Just as Debra is convinced of most, if not all, that they’re saying, they send her back to her time to do what she’s agreed to do to save the planet.

Only one problem… Instead of finding herself back in bed, she’s two hundred years in her past! Apparently time travel hasn’t been perfected in the future.

And as Debra erratically jumps back and forth through different time periods she learns more and more. Some of which leads her to the conclusion that she may have been lied to…

Now for what I, your humble Support Group leader, thought: Whoa.

That’s right.
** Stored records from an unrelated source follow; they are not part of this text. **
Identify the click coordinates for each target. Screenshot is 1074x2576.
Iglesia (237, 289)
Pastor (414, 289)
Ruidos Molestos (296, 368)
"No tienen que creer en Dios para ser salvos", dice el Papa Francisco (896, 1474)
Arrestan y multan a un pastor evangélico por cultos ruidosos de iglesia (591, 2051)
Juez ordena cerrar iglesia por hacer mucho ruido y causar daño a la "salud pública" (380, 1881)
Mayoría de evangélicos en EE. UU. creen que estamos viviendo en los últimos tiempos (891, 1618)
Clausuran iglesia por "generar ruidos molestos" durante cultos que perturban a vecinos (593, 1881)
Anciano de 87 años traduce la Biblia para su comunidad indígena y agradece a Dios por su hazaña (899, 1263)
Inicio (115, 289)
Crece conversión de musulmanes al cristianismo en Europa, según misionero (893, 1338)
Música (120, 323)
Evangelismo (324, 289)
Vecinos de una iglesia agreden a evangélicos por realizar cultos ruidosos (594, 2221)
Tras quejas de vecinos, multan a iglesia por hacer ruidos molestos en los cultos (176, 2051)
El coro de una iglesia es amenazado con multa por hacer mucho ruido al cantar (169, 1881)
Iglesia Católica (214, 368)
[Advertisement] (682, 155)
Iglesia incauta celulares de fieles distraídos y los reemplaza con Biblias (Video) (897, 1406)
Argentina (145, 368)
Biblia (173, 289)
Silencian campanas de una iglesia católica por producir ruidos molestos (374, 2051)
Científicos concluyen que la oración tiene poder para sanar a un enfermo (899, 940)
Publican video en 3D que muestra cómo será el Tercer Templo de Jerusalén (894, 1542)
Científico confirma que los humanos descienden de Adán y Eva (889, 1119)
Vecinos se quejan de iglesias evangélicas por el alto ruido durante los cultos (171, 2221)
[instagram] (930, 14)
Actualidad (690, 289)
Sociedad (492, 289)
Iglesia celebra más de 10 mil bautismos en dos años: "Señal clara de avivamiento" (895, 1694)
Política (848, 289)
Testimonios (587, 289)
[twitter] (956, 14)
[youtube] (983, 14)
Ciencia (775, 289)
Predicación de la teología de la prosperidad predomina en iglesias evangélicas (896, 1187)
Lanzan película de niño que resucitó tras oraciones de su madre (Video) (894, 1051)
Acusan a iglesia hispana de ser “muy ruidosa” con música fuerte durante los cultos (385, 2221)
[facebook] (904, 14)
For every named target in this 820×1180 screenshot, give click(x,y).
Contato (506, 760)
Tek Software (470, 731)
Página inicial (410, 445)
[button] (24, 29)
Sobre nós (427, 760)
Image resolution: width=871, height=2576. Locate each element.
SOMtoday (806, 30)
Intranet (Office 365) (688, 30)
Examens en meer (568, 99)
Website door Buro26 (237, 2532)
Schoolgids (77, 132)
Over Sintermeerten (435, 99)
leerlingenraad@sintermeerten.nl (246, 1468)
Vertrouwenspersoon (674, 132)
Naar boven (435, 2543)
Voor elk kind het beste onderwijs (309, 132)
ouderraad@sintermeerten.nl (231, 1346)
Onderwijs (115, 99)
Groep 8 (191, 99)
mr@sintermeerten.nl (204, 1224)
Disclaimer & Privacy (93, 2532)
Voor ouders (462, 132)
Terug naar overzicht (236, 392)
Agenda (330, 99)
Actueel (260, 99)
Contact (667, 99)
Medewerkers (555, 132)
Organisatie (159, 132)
Whoa.

I was (and still am) flabbergasted at the absolute creativity and intricacy that Henry Melton put into Golden Girl to make time travel seem innovative and new and… awesome!!!

Without giving away anything to ruin or even slightly taint your own reading experience, I will say that Henry Melton added elements of true surprise to the theory of how time travel would work exactly, and what the effects would be.

The plot shoots right out of the cannon in the first few paragraphs – you’re thrown directly into the action along with Debra, a highly likable and relatable main character.

If you’re anything like me, you’ll be turning pages quite frantically, excited in unraveling the layers of what exactly is going on.

What I think I loved most about Golden Girl was how much it allowed me to use my brain, yet didn’t overload me on technicalities. I really appreciate how carefully Henry Melton must have mapped out the storyline, because everything just comes together so perfectly, I was amazed. Honestly.

The mature, yet very entertaining, tone to Golden Girl makes for an excellent novel and fantastic reading. There were even unexpectedly touching moments, not something you always expect from science fiction – but Henry Melton doesn’t go the conventional route, does he?

Yet again, Henry Melton staggered me with his twists and reveals – totally unpredictable – and left me feeling satisfied, nevertheless wanting more.

What more can a book addict ask for?